** DATASET ENTRIES follows **
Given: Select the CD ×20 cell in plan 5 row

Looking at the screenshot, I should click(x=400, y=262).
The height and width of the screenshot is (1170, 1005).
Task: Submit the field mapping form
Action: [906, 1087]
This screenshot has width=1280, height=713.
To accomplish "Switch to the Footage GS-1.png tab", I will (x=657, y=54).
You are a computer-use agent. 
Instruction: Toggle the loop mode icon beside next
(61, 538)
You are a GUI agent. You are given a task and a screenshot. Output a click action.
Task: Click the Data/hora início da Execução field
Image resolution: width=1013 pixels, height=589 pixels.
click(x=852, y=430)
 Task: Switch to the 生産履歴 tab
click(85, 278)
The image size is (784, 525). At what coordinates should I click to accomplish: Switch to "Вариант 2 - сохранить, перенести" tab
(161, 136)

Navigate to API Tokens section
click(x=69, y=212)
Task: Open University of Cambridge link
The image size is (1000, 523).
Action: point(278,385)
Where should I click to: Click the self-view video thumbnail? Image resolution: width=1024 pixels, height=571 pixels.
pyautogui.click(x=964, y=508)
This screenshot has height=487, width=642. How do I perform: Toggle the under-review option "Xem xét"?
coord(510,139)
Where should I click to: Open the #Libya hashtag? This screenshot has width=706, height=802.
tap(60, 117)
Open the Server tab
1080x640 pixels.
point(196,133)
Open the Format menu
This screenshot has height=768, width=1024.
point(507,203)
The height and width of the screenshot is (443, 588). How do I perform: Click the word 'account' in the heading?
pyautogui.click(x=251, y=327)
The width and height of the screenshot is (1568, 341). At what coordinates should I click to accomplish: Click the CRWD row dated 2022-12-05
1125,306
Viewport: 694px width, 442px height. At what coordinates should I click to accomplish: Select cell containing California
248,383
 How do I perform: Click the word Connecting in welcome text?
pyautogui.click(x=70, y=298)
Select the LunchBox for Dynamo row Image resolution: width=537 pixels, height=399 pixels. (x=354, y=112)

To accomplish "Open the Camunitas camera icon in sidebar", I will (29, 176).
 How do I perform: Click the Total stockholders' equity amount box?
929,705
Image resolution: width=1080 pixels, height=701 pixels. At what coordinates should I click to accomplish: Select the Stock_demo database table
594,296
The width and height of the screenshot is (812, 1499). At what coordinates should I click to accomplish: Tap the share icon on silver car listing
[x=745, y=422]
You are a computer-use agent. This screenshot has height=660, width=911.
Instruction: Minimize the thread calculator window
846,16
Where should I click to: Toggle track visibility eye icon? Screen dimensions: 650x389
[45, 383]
** End of DATASET ENTRIES **
ACTION ITEM — Stopping at the line containing "This screenshot has width=1280, height=713.", please repeat exactly every line from the very start of the entries, that line included, and nothing more.

RESPONSE AREA —
Given: Select the CD ×20 cell in plan 5 row

Looking at the screenshot, I should click(x=400, y=262).
The height and width of the screenshot is (1170, 1005).
Task: Submit the field mapping form
Action: [906, 1087]
This screenshot has width=1280, height=713.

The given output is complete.